Later Anna tries to have a talk with Giliap about feelings. She thinks he is mysterious, but Giliap claims that his secret is that he doesn't have any secrets. Anna says that she fears that he is going to take all her feelings and then just disappear.

The rescue operation for The Count's friend fails because of poor preparation and ends in confusion. After fleeing, The Count becomes seriously ill, and lying in his bed surrounded by colleagues he asks for Anna - who is at first reluctant but eventually appears, to The Count's satisfaction.

Later Giliap has bought a flower bouquet for Anna, but arriving at her apartment he is greeted by The Count who tells him she has left for that seaside hotel. Giliap goes there, finds her and embraces her. She starts to cry and they share dinner in a room she is sharing with another girl working at the same hotel.

The Count arrives at the seaside hotel and asks for whiskey. In the morning Anna once again tries to persuade Giliap to go away with her, before leaving for work. Outside she runs into The Count, who shows her lots of money, but she dismisses him. He then brings out a gun and shoots her.

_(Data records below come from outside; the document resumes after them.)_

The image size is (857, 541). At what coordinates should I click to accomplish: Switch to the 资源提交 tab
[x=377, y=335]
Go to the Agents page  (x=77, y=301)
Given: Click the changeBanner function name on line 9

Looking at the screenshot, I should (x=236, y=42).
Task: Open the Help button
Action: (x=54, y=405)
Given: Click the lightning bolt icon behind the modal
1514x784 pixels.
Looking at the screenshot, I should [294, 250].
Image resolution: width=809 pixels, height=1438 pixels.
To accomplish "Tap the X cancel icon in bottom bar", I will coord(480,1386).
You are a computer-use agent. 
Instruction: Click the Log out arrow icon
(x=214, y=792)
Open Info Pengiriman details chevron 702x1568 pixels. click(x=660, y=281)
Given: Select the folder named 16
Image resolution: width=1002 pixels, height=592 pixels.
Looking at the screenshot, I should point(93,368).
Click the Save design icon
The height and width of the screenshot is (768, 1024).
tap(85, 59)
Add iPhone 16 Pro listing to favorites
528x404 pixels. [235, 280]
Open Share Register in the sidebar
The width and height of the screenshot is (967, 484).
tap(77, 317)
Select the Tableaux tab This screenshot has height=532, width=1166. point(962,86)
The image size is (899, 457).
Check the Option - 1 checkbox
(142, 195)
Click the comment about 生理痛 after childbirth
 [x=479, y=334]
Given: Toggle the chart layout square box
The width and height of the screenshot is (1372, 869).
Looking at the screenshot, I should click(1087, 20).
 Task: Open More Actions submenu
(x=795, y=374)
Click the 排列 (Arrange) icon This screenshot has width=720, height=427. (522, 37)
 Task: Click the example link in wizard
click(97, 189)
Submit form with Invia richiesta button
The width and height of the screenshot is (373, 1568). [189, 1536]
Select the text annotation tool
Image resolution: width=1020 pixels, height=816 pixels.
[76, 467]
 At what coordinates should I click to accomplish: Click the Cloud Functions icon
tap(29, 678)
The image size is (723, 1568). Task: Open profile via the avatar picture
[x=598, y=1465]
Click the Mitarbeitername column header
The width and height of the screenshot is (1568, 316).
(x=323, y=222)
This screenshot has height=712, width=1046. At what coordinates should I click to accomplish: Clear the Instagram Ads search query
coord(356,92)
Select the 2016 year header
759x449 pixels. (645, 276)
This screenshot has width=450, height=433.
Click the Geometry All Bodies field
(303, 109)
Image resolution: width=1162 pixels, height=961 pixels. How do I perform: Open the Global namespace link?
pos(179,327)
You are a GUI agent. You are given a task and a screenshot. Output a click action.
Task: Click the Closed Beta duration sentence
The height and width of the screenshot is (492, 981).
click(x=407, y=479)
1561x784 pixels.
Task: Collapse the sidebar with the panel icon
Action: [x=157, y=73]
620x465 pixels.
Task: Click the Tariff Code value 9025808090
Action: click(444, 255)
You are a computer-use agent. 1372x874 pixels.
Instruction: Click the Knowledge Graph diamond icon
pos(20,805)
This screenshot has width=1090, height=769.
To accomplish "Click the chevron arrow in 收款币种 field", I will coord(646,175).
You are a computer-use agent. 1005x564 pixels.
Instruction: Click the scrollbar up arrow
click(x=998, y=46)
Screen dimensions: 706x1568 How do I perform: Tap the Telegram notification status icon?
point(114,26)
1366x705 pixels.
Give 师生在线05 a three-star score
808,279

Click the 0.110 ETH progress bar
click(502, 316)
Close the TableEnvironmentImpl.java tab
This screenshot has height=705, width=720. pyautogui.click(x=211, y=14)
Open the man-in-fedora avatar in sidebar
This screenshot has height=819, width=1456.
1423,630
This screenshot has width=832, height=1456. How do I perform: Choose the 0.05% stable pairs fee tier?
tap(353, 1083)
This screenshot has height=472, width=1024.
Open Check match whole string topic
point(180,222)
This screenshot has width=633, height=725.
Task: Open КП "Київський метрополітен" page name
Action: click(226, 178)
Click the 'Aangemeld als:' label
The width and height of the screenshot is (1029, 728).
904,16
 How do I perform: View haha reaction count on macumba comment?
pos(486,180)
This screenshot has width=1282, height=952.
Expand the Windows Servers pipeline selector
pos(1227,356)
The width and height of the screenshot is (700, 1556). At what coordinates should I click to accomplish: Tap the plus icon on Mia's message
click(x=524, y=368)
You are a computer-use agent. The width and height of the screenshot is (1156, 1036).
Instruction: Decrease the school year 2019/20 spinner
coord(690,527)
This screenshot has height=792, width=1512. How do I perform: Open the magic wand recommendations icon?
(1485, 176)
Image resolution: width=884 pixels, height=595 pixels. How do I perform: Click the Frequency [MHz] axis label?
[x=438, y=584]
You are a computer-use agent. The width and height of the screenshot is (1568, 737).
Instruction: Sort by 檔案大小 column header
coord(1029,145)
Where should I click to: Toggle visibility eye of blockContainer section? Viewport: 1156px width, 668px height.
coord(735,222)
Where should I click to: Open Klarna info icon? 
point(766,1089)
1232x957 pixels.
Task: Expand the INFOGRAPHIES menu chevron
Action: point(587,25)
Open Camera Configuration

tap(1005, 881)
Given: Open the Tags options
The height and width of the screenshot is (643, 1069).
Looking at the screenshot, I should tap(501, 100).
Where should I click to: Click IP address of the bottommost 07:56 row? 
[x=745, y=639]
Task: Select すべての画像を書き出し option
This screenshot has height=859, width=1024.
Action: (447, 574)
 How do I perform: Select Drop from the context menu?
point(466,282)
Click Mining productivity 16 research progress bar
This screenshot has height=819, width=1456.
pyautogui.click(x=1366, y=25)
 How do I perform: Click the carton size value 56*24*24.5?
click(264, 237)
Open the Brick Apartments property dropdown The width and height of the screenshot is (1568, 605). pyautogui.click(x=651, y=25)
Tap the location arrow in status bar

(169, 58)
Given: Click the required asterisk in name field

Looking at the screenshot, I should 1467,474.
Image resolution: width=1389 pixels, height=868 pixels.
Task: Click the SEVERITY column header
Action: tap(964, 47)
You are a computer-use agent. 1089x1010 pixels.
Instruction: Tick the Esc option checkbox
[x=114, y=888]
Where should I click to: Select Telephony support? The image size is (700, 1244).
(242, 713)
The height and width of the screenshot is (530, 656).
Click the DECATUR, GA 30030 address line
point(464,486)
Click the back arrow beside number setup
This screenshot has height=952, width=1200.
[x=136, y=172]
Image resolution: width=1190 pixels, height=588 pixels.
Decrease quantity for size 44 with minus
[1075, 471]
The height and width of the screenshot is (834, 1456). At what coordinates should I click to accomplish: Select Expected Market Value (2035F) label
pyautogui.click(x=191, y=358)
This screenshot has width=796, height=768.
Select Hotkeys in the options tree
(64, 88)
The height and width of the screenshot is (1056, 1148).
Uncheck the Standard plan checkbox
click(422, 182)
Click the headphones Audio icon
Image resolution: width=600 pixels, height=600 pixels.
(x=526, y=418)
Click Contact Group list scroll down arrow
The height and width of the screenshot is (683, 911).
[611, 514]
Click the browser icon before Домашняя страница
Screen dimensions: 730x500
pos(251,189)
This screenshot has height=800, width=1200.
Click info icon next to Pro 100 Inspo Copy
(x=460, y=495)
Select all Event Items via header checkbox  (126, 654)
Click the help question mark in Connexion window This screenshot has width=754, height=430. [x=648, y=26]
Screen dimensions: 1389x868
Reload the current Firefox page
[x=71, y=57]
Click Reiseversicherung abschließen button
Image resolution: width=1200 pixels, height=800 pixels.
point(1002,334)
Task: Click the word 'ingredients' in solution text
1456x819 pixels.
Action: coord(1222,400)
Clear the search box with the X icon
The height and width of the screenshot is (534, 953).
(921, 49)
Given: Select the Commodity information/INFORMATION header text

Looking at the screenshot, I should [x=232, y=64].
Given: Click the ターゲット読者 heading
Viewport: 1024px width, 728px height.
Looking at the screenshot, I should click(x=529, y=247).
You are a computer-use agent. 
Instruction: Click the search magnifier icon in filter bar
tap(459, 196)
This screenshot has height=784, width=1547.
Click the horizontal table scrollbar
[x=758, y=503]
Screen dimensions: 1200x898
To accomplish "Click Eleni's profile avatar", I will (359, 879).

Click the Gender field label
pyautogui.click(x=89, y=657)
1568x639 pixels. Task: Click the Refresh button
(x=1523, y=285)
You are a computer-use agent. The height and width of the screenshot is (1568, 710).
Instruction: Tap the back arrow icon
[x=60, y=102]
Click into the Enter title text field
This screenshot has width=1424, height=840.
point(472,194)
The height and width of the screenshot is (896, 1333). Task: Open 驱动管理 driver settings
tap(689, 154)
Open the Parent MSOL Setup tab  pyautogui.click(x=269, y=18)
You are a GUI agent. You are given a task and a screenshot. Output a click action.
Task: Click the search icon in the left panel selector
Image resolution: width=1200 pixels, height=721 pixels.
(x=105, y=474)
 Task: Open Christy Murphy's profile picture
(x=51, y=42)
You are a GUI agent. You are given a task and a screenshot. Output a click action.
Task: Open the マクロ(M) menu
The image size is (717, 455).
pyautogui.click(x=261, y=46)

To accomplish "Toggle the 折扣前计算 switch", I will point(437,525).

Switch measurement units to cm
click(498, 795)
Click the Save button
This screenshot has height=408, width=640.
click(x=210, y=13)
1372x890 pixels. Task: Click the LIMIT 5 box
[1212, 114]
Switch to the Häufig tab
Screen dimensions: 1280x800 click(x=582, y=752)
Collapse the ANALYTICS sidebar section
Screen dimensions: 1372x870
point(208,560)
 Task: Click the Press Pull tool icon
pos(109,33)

Giliap and Anna's roommate walk out and find the money scattered all over the beach and start to collect it, before discovering Anna's body in the sand. Afterwards Giliap joins Anna's roommate on a train station platform, but she leaves tearfully as Giliap awaits his next journey alone.

==Cast==
- Thommy Berggren as "Giliap"
- Mona Seilitz as Anna Gustavsson
- Willie Andréason as Gustav Svensson, "The Count"
- Lars-Levi Læstadius as Kreip
- Henry Olhans as "The Vulture"
- Rainer Mieth as Fat chef
- Julie Bernby as Singer
- Arne Leif Nielsen as Simonsson
- Pernilla August as Girl at Summer Hotel

==Reception==
The reviews were very negative with almost no exception, calling it pretentious, old fashioned and reactionary on the level of a high school student caught up in French films from the 30s. Sverker Andréason wrote in the Swedish magazine Chaplin: "These people are evasively walking around each other, saying curious things of the type 'we are destruction people' and 'we live like migratory birds' and in the end I get the impression that Roy Andersson has got his whole philosophy of life from some film club that has gone through the dark French pre-war cinema with him, you know the one in which Jean Gabin always got shot right on the final step towards liberation."

After the initial reviews, the film gained some recognition, both in Sweden and abroad. In Expressen, Lars Forssell, a member of the Swedish Academy, urged everybody to see it, arguing that this film should be viewed in the same way a poetry collection by Göran Sonnevi should be read, and further comparing the atmosphere to the poetry of Gustaf Fröding.

==In popular culture==
In Killinggänget's 1996 comedy series Percy tårar one of the sketches involves an archetypical Swedish cinéaste, speaking unfavourably about Ingmar Bergman's Fanny and Alexander and claiming Giliap to be the only decent Swedish film from the last 25 years.